__Dataset items__.
--------------------------------------------------
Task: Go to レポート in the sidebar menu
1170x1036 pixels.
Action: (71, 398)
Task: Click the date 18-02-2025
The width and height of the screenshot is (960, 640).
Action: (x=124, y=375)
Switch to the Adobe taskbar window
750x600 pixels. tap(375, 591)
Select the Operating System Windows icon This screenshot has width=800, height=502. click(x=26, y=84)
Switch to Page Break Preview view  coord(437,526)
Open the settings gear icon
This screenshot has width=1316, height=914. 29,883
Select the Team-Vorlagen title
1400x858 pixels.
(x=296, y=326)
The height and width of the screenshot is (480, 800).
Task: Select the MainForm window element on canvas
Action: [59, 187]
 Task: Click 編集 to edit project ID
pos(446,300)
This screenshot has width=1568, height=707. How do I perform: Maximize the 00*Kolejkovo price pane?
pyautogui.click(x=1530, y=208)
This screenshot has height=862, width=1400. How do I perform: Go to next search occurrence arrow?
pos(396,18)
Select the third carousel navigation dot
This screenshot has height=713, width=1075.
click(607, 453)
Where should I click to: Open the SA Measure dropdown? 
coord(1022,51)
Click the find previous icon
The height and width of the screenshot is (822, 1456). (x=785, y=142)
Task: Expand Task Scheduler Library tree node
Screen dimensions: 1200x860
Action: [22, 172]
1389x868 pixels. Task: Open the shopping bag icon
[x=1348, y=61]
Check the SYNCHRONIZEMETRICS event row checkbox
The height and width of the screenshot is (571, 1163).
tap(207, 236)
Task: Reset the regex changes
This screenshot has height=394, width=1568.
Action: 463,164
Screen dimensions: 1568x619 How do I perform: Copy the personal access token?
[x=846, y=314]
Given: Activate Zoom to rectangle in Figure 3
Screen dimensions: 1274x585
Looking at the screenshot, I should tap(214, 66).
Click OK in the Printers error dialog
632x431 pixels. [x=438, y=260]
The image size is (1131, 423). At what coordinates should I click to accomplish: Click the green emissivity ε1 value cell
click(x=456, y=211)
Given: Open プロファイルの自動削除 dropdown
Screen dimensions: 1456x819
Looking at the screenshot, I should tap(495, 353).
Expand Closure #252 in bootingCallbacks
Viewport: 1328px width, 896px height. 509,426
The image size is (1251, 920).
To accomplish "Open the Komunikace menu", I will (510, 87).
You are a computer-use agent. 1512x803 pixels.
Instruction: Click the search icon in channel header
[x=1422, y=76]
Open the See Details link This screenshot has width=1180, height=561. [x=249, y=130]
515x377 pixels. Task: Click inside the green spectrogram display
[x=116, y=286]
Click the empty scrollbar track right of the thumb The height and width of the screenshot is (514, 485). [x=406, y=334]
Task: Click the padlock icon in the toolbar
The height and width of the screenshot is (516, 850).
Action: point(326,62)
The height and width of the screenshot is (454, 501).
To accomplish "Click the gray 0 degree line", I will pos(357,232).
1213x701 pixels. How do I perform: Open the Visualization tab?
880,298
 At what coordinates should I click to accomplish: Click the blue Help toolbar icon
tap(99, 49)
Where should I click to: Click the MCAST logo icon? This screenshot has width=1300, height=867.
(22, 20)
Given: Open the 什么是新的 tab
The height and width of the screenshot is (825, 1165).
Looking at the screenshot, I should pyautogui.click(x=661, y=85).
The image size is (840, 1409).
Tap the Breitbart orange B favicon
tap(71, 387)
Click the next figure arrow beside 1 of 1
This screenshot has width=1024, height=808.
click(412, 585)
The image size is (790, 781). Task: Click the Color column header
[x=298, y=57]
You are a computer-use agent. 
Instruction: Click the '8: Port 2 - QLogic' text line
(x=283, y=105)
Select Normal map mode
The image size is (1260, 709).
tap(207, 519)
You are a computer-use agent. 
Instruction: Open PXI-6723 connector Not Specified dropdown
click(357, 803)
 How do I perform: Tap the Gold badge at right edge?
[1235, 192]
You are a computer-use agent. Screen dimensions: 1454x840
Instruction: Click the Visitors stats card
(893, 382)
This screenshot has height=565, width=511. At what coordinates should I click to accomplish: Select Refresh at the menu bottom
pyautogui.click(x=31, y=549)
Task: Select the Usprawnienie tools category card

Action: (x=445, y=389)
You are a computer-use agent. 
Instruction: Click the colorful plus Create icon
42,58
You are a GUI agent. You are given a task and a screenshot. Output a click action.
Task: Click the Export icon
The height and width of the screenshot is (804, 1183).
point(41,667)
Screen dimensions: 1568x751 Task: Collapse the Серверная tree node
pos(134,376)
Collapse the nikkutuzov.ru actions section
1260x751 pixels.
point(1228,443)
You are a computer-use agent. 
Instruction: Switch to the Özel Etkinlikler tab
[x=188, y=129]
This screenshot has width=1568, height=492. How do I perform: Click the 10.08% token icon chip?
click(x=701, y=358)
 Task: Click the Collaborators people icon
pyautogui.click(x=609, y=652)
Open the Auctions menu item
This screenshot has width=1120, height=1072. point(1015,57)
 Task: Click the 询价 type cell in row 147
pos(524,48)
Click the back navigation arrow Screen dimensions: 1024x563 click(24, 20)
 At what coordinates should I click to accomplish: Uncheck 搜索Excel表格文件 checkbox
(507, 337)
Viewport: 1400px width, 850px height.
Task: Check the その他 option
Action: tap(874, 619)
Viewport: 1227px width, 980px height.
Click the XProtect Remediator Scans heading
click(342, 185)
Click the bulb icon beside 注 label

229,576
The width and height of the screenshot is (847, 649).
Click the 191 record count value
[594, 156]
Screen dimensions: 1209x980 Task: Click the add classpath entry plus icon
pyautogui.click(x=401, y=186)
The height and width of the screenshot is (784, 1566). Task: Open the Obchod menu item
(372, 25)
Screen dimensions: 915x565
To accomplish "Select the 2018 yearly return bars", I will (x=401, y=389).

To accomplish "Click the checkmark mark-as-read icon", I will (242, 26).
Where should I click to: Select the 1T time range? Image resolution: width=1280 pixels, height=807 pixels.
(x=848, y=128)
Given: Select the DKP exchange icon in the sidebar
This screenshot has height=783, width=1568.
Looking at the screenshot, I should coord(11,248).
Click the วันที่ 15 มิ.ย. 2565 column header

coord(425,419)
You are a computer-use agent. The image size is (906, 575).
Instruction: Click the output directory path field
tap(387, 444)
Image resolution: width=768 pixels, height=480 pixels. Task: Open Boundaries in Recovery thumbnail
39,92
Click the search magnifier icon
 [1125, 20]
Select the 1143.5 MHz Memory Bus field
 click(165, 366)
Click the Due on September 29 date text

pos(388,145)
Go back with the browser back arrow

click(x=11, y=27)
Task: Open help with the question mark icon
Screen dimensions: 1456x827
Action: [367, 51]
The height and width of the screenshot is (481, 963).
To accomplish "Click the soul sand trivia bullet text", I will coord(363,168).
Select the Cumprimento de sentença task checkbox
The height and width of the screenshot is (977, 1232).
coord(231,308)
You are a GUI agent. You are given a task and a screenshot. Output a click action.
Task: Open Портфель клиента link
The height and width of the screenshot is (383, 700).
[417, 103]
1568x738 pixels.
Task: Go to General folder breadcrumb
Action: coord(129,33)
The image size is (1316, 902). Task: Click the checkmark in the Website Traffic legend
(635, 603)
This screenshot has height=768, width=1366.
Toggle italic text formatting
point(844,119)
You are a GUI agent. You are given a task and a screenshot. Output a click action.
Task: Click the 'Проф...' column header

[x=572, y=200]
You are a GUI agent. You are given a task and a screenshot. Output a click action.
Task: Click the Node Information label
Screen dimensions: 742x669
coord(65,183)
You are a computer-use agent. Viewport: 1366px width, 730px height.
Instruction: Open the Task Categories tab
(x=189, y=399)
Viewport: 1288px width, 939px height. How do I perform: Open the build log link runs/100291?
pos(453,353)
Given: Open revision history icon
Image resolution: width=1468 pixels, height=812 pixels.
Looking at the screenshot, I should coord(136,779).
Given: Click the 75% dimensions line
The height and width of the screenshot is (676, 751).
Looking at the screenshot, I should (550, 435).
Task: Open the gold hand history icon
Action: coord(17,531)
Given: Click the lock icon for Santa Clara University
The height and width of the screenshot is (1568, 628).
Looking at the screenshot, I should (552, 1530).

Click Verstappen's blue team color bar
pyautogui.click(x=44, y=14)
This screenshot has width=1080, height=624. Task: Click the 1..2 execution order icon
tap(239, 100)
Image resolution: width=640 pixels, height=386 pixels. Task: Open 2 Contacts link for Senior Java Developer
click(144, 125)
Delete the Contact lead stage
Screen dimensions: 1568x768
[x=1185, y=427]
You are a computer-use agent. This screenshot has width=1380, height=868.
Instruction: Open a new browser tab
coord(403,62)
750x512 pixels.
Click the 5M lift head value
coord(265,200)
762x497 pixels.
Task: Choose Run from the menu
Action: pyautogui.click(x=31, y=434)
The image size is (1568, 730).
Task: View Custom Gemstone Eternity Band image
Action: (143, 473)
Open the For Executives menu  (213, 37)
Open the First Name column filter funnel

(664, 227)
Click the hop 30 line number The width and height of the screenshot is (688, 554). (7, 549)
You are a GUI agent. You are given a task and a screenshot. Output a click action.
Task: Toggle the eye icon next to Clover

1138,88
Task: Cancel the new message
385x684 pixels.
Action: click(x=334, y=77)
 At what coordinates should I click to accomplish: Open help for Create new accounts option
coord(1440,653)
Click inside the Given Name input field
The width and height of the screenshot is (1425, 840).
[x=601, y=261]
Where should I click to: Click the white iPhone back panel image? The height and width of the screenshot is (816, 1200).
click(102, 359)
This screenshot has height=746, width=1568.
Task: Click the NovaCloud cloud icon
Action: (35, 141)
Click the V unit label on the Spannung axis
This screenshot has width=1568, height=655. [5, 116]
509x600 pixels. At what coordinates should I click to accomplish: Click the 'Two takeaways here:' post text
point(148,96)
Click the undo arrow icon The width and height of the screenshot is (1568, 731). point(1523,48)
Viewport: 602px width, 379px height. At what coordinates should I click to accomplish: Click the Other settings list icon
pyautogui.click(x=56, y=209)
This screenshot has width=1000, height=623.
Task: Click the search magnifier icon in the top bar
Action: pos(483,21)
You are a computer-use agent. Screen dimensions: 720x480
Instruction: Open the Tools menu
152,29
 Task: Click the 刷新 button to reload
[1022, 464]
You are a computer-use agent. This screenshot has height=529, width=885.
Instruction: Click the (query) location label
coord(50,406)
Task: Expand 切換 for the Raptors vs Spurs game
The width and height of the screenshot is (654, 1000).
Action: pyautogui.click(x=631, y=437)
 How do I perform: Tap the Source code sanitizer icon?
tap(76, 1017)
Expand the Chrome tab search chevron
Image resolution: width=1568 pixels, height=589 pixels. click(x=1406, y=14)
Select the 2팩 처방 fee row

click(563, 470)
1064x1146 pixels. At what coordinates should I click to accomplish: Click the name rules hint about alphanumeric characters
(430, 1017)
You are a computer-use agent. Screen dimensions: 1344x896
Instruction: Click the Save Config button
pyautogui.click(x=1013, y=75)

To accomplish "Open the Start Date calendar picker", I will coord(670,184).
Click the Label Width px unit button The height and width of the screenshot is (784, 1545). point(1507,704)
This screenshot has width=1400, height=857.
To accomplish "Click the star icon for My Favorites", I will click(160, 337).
--------------------------------------------------
__Task requirements__. Reproduce the stretch of the items from the line containing "You are a computer-use agent. Viewport: 1366px" through the line containing "Looking at the screenshot, I should coord(136,779).", substituting "Launch" for every "Open" and keeping all else the same.

__Exercise response__.
You are a computer-use agent. Viewport: 1366px width, 730px height.
Instruction: Launch the Task Categories tab
(x=189, y=399)
Viewport: 1288px width, 939px height. How do I perform: Launch the build log link runs/100291?
pos(453,353)
Given: Launch revision history icon
Image resolution: width=1468 pixels, height=812 pixels.
Looking at the screenshot, I should coord(136,779).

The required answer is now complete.